DOCUMENT SEGMENT
§ §
Growing Demand for Medical Real Estate
By: Jamion Nash
There is a lot of capital pursuing healthcare real estate, private equity and REITs, domestic and foreign. In November 2019, Medical Properties Trust (NYSE:MPW) acquired 10 hospitals from LifePoint Health, amounting to a $700 million transaction. While this is truly a major deal, there have been many other large transactions in the healthcare space. Spurred by a shift in the delivery of care and necessity of healthcare services, demand for medical facilities as investments has grown, creating an opportunity for physician real estate owners.
As payors and patients continue to seek more affordable and accessible care, the demand for outpatient care has experienced steady expansion. Over the last decade the number of outpatient facilities has grown by 51%, from approximately 26,900 in 2005 to over 40,000 outpatient centers in 2016. The delivery of care in outpatient facilities is a win-win, saving money for patients while often creating better outcomes.
§ §
Source data:
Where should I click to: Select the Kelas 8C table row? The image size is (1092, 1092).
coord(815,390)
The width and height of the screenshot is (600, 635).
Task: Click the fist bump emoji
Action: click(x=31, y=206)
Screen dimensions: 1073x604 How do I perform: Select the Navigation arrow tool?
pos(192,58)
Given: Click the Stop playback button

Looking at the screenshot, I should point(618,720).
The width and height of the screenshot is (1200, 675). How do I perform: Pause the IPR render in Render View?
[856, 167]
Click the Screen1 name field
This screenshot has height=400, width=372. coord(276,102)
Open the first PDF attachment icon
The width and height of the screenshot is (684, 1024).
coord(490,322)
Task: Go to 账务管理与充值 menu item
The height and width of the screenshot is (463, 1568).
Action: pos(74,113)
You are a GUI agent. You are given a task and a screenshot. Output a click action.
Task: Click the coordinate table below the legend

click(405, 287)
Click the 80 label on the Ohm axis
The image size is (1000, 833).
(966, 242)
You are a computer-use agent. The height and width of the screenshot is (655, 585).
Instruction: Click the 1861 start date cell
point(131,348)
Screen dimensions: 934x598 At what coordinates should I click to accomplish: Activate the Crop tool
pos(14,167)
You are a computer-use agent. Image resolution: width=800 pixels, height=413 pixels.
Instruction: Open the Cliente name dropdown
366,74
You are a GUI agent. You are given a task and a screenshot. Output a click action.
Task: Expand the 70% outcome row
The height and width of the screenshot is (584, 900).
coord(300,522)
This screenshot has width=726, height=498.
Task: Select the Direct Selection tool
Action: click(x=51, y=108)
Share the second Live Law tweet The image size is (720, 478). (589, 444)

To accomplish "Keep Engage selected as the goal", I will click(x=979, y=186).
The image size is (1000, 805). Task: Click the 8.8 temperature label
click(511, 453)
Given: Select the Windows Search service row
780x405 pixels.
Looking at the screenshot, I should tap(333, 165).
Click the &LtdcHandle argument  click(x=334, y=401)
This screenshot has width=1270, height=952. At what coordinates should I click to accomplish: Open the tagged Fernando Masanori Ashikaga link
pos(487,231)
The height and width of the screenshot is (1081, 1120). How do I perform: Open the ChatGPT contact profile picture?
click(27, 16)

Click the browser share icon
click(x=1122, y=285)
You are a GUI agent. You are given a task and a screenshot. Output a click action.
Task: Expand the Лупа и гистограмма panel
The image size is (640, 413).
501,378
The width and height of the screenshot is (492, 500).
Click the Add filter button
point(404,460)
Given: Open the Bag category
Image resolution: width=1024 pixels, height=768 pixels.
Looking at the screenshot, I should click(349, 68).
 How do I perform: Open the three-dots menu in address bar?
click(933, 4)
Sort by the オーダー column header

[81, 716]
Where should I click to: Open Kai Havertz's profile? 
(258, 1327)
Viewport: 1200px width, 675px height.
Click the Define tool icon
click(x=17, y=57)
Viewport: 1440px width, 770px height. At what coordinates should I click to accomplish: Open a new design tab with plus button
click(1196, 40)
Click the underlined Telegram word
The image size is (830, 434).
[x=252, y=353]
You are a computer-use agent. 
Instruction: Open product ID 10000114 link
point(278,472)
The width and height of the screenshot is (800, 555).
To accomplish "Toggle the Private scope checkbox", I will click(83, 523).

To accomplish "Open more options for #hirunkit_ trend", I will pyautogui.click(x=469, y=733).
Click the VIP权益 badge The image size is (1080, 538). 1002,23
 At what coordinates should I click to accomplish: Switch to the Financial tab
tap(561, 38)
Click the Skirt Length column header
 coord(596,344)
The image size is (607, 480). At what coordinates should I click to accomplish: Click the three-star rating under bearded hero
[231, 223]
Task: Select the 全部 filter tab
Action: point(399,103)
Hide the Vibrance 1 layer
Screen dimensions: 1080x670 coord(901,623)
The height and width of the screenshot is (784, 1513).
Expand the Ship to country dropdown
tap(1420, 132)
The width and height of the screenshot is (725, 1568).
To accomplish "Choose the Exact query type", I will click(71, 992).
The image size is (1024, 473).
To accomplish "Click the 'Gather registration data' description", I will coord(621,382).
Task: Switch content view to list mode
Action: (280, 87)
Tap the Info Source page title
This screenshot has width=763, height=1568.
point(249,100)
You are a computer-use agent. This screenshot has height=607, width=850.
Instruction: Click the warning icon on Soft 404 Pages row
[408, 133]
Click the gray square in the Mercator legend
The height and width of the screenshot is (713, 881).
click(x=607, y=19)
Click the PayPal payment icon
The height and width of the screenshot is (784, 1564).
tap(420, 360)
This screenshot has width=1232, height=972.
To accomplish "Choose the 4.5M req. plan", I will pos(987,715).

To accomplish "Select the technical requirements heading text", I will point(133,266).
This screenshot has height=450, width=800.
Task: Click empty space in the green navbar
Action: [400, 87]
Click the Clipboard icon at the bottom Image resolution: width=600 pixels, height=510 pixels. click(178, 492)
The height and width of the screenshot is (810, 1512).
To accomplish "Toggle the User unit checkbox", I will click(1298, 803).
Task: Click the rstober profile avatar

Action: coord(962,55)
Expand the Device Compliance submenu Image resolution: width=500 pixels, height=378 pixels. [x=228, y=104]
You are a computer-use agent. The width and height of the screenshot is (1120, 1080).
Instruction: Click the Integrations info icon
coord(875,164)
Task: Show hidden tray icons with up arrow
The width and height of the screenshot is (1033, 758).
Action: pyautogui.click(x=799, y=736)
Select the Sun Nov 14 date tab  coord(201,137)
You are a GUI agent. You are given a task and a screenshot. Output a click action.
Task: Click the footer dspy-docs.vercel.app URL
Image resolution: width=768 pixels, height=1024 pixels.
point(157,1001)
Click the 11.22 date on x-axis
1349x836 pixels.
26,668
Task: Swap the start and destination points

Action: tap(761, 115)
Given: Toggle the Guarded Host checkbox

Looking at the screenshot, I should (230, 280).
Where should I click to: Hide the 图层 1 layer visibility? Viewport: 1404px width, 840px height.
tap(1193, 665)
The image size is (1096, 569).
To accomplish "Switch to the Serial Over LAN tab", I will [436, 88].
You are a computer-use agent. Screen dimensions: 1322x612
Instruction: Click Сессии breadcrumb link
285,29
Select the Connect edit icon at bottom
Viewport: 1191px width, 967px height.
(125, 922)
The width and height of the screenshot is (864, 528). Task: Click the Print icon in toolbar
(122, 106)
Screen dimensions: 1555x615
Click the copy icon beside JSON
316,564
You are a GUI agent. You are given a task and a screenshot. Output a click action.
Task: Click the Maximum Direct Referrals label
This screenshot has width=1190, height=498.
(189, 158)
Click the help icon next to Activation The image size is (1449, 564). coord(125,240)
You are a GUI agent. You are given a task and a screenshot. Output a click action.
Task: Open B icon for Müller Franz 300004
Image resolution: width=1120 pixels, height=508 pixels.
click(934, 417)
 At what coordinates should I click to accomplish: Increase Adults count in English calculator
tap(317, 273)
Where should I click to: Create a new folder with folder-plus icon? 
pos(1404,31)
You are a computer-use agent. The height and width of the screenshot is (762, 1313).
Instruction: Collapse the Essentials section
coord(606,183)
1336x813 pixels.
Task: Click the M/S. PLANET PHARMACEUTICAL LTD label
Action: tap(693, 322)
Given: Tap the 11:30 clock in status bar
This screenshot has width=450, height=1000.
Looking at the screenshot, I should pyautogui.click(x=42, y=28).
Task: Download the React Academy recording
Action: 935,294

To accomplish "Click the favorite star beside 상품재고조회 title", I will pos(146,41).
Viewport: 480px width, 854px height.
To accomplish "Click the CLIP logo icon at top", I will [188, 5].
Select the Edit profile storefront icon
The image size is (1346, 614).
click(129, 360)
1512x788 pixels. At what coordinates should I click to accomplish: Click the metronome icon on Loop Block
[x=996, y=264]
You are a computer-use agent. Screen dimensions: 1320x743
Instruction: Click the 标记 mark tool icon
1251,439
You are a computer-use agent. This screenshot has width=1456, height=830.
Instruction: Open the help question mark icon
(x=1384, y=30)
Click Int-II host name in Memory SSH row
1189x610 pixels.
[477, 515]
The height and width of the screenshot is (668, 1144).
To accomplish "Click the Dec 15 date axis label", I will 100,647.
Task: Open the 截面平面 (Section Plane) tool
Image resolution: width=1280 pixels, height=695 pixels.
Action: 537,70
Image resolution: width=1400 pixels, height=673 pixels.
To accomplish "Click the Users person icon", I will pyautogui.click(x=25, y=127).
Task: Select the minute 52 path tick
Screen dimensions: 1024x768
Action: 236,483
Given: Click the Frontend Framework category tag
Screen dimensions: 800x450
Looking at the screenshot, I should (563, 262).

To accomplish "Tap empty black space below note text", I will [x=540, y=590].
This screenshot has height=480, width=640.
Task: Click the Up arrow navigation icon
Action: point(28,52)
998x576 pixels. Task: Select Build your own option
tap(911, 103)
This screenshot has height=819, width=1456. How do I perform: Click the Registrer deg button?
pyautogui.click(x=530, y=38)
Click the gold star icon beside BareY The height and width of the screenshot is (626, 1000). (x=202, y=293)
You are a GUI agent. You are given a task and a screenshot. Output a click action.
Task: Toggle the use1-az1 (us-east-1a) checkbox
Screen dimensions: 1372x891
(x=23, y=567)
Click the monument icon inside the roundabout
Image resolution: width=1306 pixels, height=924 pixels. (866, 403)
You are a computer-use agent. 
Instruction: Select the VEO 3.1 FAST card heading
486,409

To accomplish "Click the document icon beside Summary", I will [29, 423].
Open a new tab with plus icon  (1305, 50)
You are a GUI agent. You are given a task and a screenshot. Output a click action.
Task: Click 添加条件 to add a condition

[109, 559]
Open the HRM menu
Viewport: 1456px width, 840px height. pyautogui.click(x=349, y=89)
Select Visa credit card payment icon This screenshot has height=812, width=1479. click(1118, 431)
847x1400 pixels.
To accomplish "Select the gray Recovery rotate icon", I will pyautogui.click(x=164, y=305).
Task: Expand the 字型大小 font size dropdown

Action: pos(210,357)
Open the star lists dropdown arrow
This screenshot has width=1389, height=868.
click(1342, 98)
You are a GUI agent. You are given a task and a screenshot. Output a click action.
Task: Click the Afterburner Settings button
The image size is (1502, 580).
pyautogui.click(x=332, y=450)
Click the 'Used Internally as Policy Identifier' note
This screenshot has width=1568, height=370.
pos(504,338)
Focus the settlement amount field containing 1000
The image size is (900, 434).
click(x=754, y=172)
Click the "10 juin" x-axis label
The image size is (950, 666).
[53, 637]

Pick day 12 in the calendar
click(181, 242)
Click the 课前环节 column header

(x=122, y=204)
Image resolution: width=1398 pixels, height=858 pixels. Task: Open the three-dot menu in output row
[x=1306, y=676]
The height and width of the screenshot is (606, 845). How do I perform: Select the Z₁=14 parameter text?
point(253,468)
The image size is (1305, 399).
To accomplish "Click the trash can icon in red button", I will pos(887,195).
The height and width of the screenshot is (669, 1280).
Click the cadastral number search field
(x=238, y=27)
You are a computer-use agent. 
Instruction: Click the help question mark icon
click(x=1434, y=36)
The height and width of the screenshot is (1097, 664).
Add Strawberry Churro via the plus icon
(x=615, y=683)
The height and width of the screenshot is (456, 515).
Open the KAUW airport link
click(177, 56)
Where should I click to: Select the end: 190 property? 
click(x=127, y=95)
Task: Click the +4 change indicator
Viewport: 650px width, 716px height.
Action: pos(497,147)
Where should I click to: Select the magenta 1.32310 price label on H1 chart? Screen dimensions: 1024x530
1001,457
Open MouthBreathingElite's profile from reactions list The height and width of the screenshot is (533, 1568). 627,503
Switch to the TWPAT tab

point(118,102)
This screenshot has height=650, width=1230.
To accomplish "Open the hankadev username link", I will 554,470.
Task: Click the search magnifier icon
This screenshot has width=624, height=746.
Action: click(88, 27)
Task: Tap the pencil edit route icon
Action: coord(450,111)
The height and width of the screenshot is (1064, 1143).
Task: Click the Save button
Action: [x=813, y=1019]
§ §
WHAT IS EXPECTED
Reproduce the part of the medical real estate article between "As payors and" and "creating better outcomes.", inclusive, substituting "insurers" for "payors". Work only from the medical real estate article.

WRITTEN ANSWER
As insurers and patients continue to seek more affordable and accessible care, the demand for outpatient care has experienced steady expansion. Over the last decade the number of outpatient facilities has grown by 51%, from approximately 26,900 in 2005 to over 40,000 outpatient centers in 2016. The delivery of care in outpatient facilities is a win-win, saving money for patients while often creating better outcomes.